Dr Paul Vallet: Indeed, as you point out, it sometimes seems hard to believe that this conflict has been going on for 10 years. And with a smaller side, it reminds me of the history project that I followed some time ago. We were introduced to, at the GCSP, to some historians who were trying to draw some analogies between current conflicts and past ones. And the Syrian conflict, some three or four years ago or so, already attracted the attention of specialists who were comparing it to the 30 Years War. So that to me, European history is already something that is, of course extremely convoluted and complicated for a readership to follow. So, indeed, what you're saying about the difficulty of reporting on this particular conflict. The more it drags on, the more delicate is the need keep the readerships attention on this.
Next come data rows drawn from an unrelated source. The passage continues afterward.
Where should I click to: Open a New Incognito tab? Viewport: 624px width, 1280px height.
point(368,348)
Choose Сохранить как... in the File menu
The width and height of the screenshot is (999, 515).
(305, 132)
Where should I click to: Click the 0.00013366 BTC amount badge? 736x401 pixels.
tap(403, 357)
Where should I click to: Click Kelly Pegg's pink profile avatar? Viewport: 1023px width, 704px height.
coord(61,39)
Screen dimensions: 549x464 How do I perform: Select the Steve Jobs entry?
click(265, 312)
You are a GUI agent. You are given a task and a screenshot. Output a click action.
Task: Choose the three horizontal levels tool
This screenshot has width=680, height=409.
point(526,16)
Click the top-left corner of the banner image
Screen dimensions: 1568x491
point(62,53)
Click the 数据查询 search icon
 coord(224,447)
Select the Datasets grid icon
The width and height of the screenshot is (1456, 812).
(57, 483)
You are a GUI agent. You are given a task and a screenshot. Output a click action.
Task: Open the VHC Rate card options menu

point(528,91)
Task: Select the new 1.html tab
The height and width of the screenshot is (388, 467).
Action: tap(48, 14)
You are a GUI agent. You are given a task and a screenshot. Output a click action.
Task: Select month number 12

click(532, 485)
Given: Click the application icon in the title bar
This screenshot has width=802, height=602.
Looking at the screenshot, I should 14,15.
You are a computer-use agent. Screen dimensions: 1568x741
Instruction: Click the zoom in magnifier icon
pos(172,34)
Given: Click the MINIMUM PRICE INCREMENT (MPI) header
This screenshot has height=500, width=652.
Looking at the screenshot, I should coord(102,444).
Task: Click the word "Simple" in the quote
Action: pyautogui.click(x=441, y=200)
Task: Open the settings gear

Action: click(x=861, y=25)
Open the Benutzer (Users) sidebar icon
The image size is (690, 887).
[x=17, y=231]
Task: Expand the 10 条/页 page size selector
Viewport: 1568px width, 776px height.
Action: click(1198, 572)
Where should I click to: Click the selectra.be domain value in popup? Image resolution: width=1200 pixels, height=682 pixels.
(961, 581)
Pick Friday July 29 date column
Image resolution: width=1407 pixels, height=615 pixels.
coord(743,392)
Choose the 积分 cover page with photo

Mr Kenneth R. Rosen: Right. And I think on the onset of a conflict you have a very clear vision of what the problem is, right? The civilized population want to rise up against a more or less authoritarian rule and wanted to replace him. Very simple, clear cut, in my view. And then, over the years, different parties got involved, operation pre peace spring brought turkey in, and then affected the US partner in north-eastern Syria. And it just gets more and more complicated as the years go on. So I think in the initial stages, it's easy to support an effort that seems clear cut with a certain objective. But as that time goes on, things get more and more complex and more and more complicated, and now it's just a geopolitical nightmare.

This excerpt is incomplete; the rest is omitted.